**EXTRACT TO READ**:
────────────────

The number of persons employed part time for economic reasons (sometimes referred to as involuntary part-time workers) was about unchanged in July at 8.4 million. These individuals were working part time because their hours had been cut back or because they were unable to find a full-time job.

In July, 2.8 million persons were marginally attached to the labor force, little changed from a year earlier. (These data are not seasonally adjusted.) These individuals were not in the labor force, wanted and were available for work, and had looked for a job sometime in the prior 12 months. They were not counted as unemployed because they had not searched for work in the 4 weeks preceding the survey.

Among the marginally attached, there were 1.1 million discouraged workers in July, about the same as a year earlier. (These data are not seasonally adjusted.) Discouraged workers are persons not currently looking for work because they believe no jobs are available for them. The remaining 1.7 million persons marginally attached to the labor force in July had not searched for work in the 4 weeks preceding the survey for reasons such as school attendance or family responsibilities.

────────────────

**Saved entries**:
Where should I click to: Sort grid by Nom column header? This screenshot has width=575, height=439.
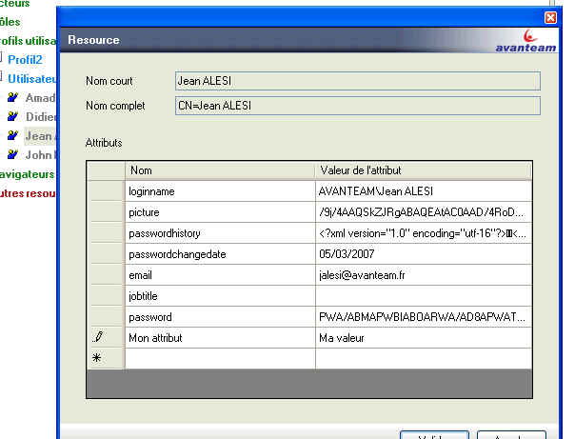click(219, 170)
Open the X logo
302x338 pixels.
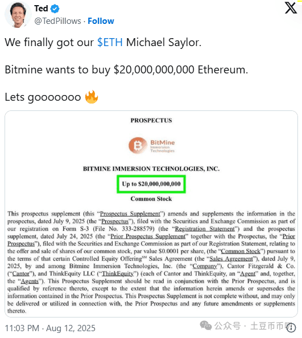coord(291,8)
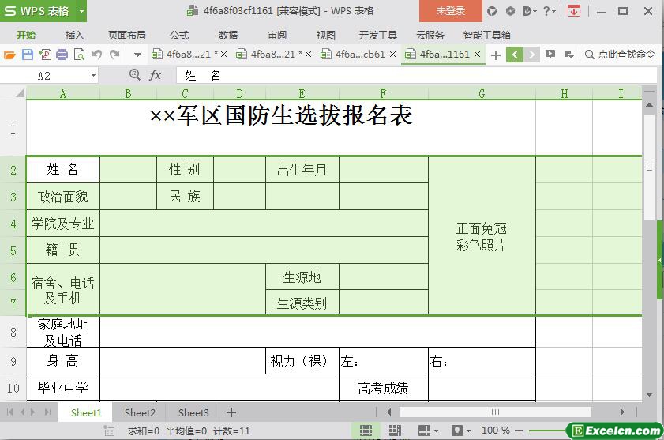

────────────────

**WHAT IS REQUIRED**:
Using the labor force text, answer the following:
1. About how many persons were employed part time for economic reasons in July?
2. Why were persons marginally attached to the labor force not counted as unemployed?
3. How many discouraged workers were there in July?

**SOLVED EXERCISE**:
1. About 8.4 million.
2. They had not searched for work in the 4 weeks preceding the survey.
3. 1.1 million.